INTERVIEW
: „Man stirbt nur einmal“

■ Der Ingenieur Anil Agarwal vom indischen „Zentrum für Wissenschaft und Umwelt“ über globale Klimapolitik und den Erdgipfel in Rio

taz: In Rio wird es zu Kontroversen zwischen den Ländern des Nordens und des Südens kommen. Grundlage für die Position insbesondere der USA sind die Berichte des renommierten Washingtoner World Resource Institute (WRI). Sie haben Meinungsverschiedenheiten mit dem WRI, welche?

Anil Agarwal: Das WRI hat in seinem letzten Bericht behauptet, Indien und Brasilien gehörten zu den fünf Hauptverantwortlichen für die globale Erwärmung des Erdklimas. Sie bezichtigen die indischen Bauern, durch Viehhaltung und Reisanbau zuviel vom Klima-Gas Methan zu produzieren.

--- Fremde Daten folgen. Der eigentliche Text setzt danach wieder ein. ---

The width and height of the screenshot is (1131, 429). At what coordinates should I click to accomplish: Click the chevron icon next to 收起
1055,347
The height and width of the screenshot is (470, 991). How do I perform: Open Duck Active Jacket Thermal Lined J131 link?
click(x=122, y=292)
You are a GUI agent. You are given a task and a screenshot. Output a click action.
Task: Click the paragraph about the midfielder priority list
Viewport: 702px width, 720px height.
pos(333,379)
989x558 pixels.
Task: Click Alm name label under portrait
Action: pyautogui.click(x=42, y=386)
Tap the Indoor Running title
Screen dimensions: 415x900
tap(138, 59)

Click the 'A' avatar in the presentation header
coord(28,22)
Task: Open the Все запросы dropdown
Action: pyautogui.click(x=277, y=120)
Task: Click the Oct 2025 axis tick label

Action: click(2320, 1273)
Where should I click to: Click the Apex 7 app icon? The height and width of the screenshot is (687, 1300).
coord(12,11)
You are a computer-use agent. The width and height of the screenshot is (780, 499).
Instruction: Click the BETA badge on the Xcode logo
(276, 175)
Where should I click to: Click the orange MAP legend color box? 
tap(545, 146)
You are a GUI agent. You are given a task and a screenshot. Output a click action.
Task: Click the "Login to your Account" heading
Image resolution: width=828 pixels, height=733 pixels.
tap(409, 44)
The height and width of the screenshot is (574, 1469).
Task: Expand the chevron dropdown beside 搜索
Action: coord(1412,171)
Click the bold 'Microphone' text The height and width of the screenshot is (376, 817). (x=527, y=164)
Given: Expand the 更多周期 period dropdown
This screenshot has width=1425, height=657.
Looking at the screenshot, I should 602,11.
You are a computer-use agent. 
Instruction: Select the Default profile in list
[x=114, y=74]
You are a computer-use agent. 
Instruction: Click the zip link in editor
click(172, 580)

Es war für mich überraschend zu hören, daß ausgerechnet die Armen der Grund für die Klimaveränderung sein sollen. Ich habe mir daraufhin die Daten angesehen, auf denen diese Einschätzung beruht. Laut WRI führt nicht die Summe der CO2- Emissionen zur Klimaveränderung, sondern der Mangel an Kohlendioxid-Senken, die Verschmutzungen absorbieren könnten (Senken sind Wälder, Meere etc., wo Kohlendioxid wieder eingefangen und umgewandelt wird, A.d.R.). Die Frage ist dann, wem gehören die Senken, also die Ozeane? Unter der Hand unterstellt der WRI, der Anteil an den Senken richte sich nach dem Anteil an Emissionen. Wenn die USA beispielsweise die Hälfte der CO2- Emissionen der Welt verursachen, gehören ihnen demnach auch die Hälfte der Senken. Die gehören aber nun mal weder den USA noch Deutschland, noch Indien, sondern der gesamten Menschheit. Alles andere wäre Umwelt-Imperialismus. Wir benutzen also dieselben Zahlen wie das WRI, machen aber eine andere Voraussetzung: Jeder Mensch hat das gleiche Recht auf CO2-Senken und damit auch auf Emissionen.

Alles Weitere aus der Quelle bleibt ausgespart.